Utente_udine_8780 · 2 visualizzazioni
Richiesta di consulenza legale - Debito del garante Gentile Avvocato Le scrivo in merito a una questione di debito che riguarda mio marito. Circa undici anni fa, mio marito garante per un prestito contratto da suo padre. Recentemente, abbiamo ricevuto una comunicazione da una società di recupero crediti che richiede a mio marito una somma di circa 27.000 euro. Vi chiedo cortesemente se potete aiutarci
Risposta diretta
Dopo undici anni, è possibile che il credito sia prescritto e che tuo marito non sia più tenuto a pagare nulla. Prima di fare qualsiasi cosa, è indispensabile verificare se la prescrizione ordinaria decennale sia maturata o sia stata interrotta.
Quadro normativo
Il fideiussore (garante) risponde solidalmente con il debitore principale ai sensi dell'art. 1944 del Codice Civile: la banca o chi ha acquisito il credito può agire direttamente contro di lui. Tuttavia, l'art. 2946 c.c. stabilisce che i diritti di credito si prescrivono in 10 anni, salvo interruzioni. La prescrizione può essere interrotta da atti giudiziali, da un decreto ingiuntivo notificato, o da una dichiarazione scritta con cui il debitore riconosce il debito (art. 2944 c.c.).

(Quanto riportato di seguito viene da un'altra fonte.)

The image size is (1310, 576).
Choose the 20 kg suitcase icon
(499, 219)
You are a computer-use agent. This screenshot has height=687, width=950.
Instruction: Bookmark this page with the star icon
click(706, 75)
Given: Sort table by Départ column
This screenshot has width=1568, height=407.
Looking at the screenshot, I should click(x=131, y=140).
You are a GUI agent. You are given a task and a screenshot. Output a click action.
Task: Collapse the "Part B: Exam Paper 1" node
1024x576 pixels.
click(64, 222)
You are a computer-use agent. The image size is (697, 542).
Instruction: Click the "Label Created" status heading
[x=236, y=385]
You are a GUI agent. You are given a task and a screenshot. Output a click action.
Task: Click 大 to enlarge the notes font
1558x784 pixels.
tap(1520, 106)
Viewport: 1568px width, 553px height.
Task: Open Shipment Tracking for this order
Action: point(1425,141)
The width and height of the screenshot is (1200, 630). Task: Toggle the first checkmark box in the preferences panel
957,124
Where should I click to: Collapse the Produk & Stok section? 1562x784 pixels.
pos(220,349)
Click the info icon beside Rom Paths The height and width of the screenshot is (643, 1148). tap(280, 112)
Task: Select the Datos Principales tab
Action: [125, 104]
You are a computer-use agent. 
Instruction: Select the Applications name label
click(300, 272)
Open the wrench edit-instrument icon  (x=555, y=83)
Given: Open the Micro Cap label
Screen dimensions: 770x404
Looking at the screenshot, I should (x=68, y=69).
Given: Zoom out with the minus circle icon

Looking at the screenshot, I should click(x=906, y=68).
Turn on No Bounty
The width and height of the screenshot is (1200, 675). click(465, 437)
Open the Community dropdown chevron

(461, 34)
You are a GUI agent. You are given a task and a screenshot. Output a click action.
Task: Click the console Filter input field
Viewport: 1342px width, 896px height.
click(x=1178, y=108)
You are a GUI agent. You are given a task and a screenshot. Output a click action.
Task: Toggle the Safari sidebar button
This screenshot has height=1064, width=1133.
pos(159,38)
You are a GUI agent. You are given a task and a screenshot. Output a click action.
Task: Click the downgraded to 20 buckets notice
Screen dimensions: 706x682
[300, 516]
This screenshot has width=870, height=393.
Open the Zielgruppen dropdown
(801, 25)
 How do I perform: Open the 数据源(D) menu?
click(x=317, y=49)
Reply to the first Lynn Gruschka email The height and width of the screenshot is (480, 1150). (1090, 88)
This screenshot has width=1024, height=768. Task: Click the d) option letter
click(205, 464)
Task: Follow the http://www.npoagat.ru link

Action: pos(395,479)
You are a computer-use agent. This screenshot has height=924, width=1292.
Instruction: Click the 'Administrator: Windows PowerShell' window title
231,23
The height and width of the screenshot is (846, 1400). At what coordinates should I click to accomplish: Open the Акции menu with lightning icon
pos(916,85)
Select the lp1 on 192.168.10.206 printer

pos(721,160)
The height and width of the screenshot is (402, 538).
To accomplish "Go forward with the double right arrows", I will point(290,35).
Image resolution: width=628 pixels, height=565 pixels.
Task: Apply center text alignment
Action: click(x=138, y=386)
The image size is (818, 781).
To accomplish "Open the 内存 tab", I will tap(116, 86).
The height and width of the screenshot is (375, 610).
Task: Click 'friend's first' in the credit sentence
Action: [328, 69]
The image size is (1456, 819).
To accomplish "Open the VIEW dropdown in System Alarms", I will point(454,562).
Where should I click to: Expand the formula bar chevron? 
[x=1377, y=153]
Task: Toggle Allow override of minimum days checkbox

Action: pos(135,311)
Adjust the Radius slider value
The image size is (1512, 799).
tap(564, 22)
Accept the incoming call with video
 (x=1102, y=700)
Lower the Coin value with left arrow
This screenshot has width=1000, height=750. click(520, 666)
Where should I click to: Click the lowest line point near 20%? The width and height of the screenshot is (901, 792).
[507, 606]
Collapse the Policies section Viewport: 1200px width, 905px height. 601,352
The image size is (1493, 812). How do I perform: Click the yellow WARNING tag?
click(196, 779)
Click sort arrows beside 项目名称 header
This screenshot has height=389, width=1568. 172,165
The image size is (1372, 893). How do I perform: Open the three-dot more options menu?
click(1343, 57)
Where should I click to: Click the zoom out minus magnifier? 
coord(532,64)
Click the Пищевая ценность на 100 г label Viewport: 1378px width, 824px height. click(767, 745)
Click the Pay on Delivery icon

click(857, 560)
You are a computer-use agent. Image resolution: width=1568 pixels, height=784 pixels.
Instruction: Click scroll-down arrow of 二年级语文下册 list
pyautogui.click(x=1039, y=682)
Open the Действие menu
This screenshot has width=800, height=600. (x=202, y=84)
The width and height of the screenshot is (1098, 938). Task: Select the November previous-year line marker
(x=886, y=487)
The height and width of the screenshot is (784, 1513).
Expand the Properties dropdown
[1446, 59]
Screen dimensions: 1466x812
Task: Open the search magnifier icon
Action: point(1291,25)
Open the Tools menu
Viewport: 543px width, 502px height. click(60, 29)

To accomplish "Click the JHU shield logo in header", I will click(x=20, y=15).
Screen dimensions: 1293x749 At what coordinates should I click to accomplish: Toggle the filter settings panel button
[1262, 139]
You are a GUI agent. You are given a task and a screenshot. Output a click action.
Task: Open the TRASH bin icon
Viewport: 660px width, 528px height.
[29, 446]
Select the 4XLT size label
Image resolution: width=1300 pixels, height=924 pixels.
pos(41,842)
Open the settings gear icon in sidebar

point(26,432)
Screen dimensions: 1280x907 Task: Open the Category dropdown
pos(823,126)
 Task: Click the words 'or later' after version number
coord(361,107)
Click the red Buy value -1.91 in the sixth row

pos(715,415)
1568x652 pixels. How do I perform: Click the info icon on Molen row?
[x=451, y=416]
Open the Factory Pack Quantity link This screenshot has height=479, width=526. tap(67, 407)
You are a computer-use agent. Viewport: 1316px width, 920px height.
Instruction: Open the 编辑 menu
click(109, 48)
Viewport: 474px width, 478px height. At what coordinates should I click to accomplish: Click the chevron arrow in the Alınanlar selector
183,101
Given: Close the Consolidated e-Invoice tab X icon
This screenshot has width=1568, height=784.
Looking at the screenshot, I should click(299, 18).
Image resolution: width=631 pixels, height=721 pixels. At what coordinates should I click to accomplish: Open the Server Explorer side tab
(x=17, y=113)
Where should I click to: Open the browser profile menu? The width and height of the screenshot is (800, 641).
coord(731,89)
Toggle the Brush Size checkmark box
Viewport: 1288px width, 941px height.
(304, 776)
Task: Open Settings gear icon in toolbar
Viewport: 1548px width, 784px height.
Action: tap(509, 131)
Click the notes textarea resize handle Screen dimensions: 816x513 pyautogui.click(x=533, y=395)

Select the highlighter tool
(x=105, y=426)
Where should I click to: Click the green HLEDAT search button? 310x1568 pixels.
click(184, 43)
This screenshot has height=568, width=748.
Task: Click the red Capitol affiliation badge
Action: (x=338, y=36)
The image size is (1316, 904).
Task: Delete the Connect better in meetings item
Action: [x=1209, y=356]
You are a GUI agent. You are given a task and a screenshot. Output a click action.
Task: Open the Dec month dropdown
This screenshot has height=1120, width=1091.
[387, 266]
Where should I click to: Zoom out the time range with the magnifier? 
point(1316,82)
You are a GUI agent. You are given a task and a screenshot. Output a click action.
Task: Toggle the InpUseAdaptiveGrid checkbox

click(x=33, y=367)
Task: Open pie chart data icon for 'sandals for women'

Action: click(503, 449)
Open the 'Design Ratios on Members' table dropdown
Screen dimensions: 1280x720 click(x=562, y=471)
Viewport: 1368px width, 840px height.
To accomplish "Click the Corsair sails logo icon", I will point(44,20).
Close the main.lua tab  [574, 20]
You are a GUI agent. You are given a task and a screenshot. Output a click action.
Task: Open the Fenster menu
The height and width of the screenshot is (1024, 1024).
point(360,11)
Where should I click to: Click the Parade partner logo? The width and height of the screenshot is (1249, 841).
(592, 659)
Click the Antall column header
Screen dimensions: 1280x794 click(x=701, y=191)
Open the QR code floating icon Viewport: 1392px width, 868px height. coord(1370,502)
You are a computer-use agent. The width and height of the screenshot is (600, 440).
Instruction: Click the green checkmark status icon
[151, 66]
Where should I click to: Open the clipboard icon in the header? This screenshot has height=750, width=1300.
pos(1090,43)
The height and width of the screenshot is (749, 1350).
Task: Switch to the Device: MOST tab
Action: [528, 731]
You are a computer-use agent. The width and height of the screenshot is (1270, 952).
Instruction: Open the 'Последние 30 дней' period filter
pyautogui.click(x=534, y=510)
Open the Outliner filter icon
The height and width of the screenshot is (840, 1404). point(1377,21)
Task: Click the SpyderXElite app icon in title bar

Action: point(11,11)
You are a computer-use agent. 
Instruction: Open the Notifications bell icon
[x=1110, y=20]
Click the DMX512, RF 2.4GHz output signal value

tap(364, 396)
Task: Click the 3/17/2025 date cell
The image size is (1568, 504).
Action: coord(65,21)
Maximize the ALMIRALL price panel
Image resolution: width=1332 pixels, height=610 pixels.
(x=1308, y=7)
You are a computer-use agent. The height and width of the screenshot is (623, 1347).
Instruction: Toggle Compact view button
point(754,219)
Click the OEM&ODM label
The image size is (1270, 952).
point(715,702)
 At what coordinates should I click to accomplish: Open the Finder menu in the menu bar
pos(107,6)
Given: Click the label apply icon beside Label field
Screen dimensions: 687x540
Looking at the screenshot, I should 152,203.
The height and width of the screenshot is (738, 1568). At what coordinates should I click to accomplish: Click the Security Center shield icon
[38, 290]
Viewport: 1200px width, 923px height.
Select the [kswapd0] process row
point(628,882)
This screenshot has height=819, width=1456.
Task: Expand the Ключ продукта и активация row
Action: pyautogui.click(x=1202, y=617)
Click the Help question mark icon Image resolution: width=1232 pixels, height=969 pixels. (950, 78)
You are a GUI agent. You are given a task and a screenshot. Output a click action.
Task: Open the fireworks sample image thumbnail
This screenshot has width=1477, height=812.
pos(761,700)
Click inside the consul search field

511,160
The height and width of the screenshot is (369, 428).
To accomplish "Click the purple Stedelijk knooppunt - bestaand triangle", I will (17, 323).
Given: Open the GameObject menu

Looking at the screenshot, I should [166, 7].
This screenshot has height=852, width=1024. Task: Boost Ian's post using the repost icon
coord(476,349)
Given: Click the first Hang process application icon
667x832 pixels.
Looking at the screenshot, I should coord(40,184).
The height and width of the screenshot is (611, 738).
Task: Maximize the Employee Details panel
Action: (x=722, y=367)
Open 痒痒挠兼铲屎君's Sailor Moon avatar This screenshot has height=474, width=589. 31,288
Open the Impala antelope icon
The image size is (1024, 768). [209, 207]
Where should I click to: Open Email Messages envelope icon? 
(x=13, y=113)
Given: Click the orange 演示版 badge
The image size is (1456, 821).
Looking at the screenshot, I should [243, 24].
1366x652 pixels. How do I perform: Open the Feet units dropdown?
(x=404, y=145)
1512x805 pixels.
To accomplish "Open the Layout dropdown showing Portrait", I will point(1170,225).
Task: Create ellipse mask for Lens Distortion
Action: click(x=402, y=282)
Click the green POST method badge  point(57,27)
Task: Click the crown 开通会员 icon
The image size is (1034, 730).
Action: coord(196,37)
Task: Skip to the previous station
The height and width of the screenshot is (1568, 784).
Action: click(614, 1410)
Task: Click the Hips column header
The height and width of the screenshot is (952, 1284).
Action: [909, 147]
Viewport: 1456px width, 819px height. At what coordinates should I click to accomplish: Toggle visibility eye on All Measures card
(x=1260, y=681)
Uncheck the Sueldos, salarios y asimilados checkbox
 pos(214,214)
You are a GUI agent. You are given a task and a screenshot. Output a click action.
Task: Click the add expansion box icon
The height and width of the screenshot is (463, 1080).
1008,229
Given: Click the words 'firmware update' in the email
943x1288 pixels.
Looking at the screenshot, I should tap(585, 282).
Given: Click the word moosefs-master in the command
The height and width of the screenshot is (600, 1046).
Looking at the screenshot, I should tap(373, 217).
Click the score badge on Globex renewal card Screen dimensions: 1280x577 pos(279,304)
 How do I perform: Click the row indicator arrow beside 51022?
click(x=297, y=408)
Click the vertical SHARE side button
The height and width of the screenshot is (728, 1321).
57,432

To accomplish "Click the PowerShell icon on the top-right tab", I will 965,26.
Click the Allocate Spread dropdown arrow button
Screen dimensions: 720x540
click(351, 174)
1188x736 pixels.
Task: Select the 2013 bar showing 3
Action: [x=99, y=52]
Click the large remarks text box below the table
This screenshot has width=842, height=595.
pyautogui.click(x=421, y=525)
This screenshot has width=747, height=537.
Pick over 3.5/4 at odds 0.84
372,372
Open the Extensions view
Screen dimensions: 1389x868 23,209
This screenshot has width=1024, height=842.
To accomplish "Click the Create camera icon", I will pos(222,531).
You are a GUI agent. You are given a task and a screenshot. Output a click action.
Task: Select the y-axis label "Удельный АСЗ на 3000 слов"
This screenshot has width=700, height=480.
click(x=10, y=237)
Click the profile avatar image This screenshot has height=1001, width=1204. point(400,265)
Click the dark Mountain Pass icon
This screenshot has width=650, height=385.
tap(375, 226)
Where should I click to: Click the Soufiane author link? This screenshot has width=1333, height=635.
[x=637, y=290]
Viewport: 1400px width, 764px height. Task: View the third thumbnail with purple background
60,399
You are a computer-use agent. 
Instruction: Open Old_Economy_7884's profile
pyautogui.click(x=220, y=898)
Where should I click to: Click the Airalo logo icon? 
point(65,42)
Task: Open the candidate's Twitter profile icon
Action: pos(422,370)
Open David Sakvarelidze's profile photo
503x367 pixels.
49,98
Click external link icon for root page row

Ogni atto interruttivo fa ripartire il termine da zero.
Come funziona in pratica
- Verificare la data di origine del debito: quando è stato contratto il prestito e quando si è verificata la prima mora o il mancato pagamento
- Controllare eventuali atti interruttivi: raccomandate, ingiunzioni, atti giudiziari ricevuti negli ultimi 11 anni — anche uno solo azzera e riavvia il termine
- Analizzare la comunicazione ricevuta: le società di recupero crediti spesso acquistano portafogli di crediti deteriorati a prezzi scontati e ricontattano i debitori anche per posizioni molto datate
- Non riconoscere mai il debito: né per iscritto né verbalmente — qualsiasi ammissione interrompe la prescrizione e rende il debito nuovamente esigibile
- Non pagare somme parziali prima di aver verificato la situazione: anche un pagamento parziale può valere come riconoscimento del debito
Cosa conviene fare
- Non rispondere alla società di recupero crediti senza prima aver consultato un avvocato
- Raccogliere tutta la documentazione disponibile: contratto di finanziamento originale, eventuali comunicazioni ricevute negli anni, estratti conto
- Richiedere formalmente la documentazione alla società di recupero: hanno l'obbligo di esibire il titolo del credito e la prova della cessione del credito dalla banca originaria
- Valutare con un avvocato l'eccezione di prescrizione: se maturata e non interrotta, può essere opposta in sede stragiudiziale con una lettera formale, evitando qualsiasi procedimento giudiziale
- Considerare anche i vizi della fideiussione: molte fideiussioni bancarie stipulate prima del 2019 contengono clausole dichiarate nulle dall'Autorità Garante della Concorrenza (schema ABI), il che può comportare la nullità parziale o totale della garanzia
Questa risposta è generata da intelligenza artificiale e ha scopo puramente informativo. Non costituisce consulenza legale professionale.